To summarise, when we originally built the FileLocker, we made assumptions about the ciphers that would be available for encryption & decryption on our servers and yours. It didn’t take into account that, as libraries (OpenSSL) were updated, some ciphers would become unavailable over-time and the overlap of available ciphers between your servers and ours would change.
Basically, some WordPress sites were encrypting data using ciphers
that weren’t available on our servers so that when you came to examine your wp-config.php
files, for example, you couldn’t view the original file contents as our servers didn’t support the ciphers you’d used, and the file couldn’t be decrypted.
We’ve made a lot of improvements to the FileLocker in this release, helping to ensure that going forward, this shouldn’t be a problem.
#5 Improved Platform Support For Passkeys
Our previous release of ShieldPRO brought one of our favourite features to WordPress security – Passkeys!
This is the future of two-factor authentication and we encourage all our members to start using it asap.
As we mentioned earlier we moved our servers to new hosting. This exposed a lack in our Passkeys implementation such that if a WordPress site didn’t have PHP’s GMP
extension loaded, the passkey functionality wouldn’t properly work.
After some digging, we discovered that we weren’t using the most optimal set of PHP libraries and after a update to this, we’ve been able to ensure that Passkeys are available to all WordPress sites that have either the GMP
or BCMATH
extensions loaded. You don’t need both, but you’ll need one or the other.
We’ve also added some compatibility tests to the Shield plugin to prevent errors, and provide some information if your site isn’t meeting the necessary minimum requirements.
Other Improvements & Fixes
As always with any major release, we do a lot of code maintenance and updating to ensure we squash bugs and keep the code running optimally.
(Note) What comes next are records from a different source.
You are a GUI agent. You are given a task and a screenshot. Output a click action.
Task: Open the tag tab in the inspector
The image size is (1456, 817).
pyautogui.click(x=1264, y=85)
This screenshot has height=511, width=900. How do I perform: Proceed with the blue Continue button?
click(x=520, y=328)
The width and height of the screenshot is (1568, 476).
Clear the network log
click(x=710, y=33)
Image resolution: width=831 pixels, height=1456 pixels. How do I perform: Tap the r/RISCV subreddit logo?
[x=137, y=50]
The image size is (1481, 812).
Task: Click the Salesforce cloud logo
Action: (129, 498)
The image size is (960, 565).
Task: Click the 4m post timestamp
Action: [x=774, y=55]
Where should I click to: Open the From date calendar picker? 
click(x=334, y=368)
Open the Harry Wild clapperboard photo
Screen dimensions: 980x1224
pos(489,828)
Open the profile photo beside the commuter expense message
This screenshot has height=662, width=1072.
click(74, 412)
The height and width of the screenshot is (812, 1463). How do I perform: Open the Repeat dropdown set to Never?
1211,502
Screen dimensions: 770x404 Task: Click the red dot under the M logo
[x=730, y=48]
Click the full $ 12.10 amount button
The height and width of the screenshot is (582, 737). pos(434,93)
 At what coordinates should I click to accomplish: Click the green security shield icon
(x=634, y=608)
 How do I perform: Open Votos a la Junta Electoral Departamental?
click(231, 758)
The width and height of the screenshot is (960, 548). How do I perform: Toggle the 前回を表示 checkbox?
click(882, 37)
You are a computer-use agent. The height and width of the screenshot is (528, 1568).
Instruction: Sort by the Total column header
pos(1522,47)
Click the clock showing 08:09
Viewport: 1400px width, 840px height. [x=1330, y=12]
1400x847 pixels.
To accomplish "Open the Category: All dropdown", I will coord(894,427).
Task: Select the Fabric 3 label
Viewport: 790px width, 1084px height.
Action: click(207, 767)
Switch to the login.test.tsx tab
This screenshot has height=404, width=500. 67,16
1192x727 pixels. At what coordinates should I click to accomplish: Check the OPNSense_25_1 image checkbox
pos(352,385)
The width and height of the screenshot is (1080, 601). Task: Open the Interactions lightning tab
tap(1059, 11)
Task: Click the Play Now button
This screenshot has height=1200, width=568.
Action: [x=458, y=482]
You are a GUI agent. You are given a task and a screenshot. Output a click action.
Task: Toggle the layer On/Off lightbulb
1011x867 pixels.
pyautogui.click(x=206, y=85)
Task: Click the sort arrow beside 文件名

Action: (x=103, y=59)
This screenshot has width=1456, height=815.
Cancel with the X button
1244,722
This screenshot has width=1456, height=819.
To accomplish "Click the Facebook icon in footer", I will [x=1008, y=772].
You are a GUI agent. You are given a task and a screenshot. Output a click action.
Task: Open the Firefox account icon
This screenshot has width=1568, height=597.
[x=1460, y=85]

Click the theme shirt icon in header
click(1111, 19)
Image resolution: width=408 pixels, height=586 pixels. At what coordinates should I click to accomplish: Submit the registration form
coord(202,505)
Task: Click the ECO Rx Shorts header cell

Alongside that, 1 other point to note for this release, upon a request by a members is that we’ve restored the ability to filter sessions on the User Sessions table by username.
There are big features in this release and we appreciate that they can feel a little complex. We encourage everyone to watch the video about the Security Rules Builder and play with the system to see what they can do with it.